# ML 8/24



## Garry (Dec 14, 2006)

Sophie and I headed out to B. 42 this morning to hit the ML.  It's the first time since June that we've been there.  The water is way up, most of the boat ramp is under water.

We hit one of our usual places that we go to.  There was a ton of mullet schools roaming the flat.  The Mirromullet was the lure of choice once again.  I landed three fat reds with it......








 
If it looks like I'm all wet, well thats because I am.......  Just after Sophie got a hold of the fish, I stepped down from the casting piller onto a nice slick false floor....  well I took a dive... ;D ;D Looks like Tyler from Castaway is gonna get some more business!

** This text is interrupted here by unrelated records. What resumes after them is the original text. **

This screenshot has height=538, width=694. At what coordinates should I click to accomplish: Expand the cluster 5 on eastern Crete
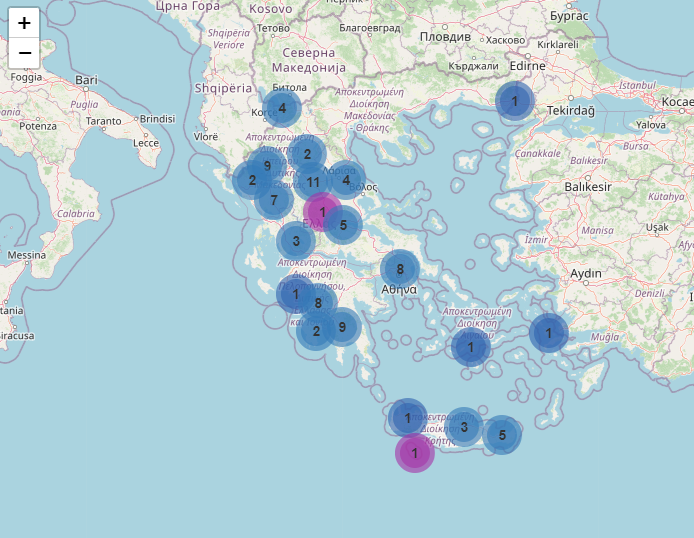[x=502, y=435]
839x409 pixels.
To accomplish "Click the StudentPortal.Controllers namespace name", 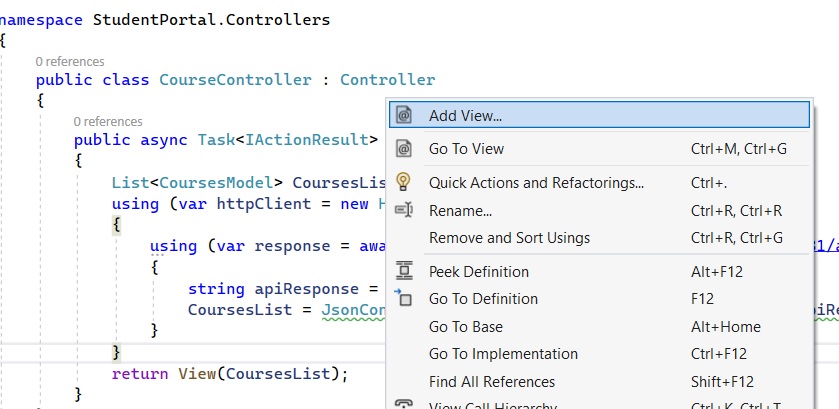I will pyautogui.click(x=211, y=20).
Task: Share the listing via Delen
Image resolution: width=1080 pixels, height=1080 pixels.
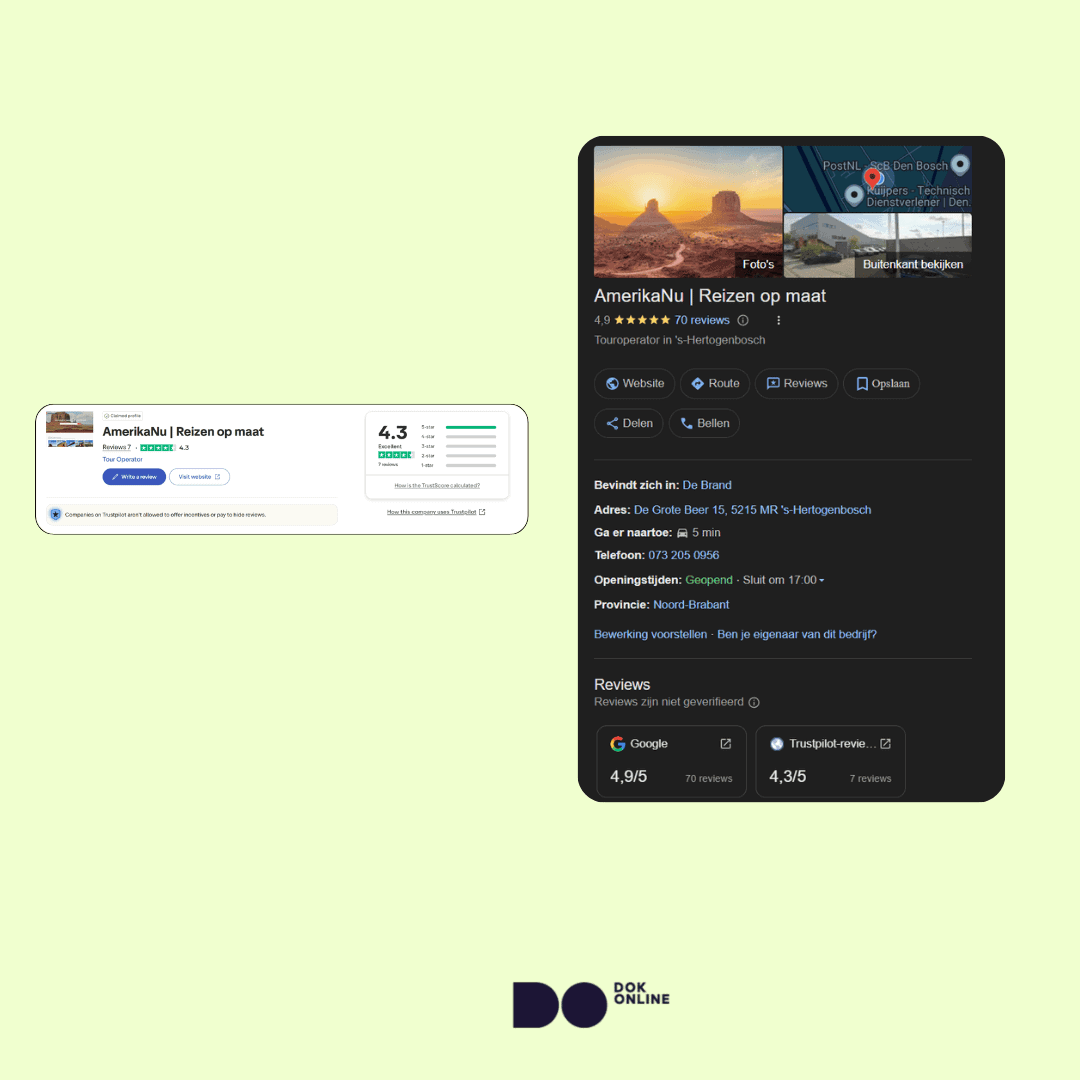Action: (628, 423)
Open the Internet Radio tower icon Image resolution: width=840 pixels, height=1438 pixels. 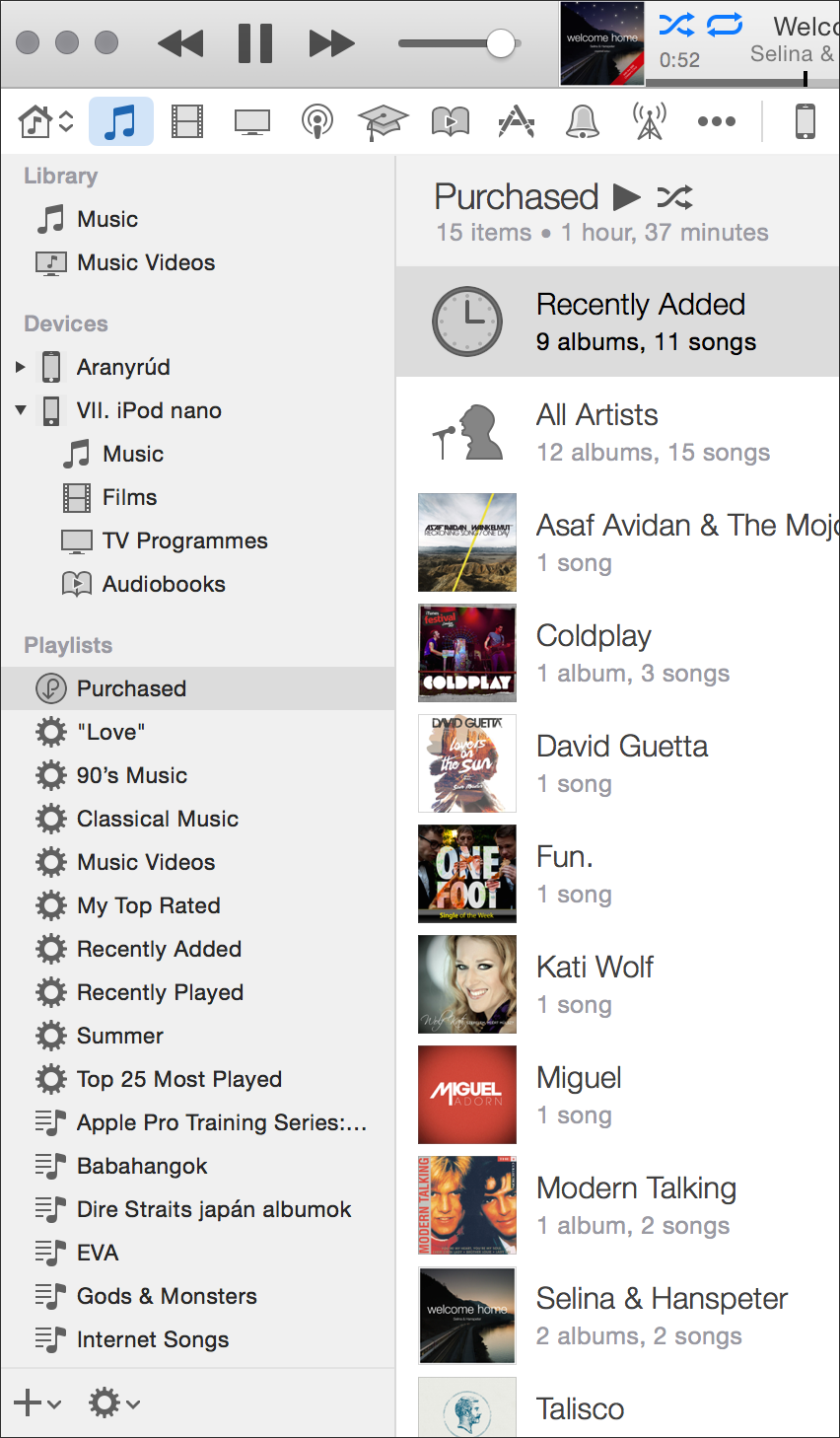point(649,122)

The topwater action stopped so the gulps got wet.....  Pinfish and puffers were thick, but this red beat them to it on this cast.....


----------



## deerfly (Mar 10, 2007)

nice work, no sense letting the storm fallout slow you down.


----------



## Ron_W. (Dec 14, 2006)

Nice! Looks like you found some cleaner water than what we were working.


----------



## phishphood (Dec 15, 2006)

Sure glad you let Sophie hold your fish. Nice job with all the water.


----------



## HaMm3r (Dec 11, 2006)

Nice work you two! 

Here's hoping I'll have as much success tomorrow. :


----------



## Apollobeachsam (Dec 14, 2006)

ahh.. so w/ the high waters didn't keep them for eating..


----------



## iMacattack (Dec 11, 2006)

Garry topless... this post should have come with a warning... ;D 

Nice report!

Cheers


----------



## St._Sophie_Girl (Dec 13, 2006)

Hahahahah!!! ;D
Yea... it was fun to watch...

And Sam... I think your shirt is cursed... Everytime I wear it all I catch are needle fish!!!


----------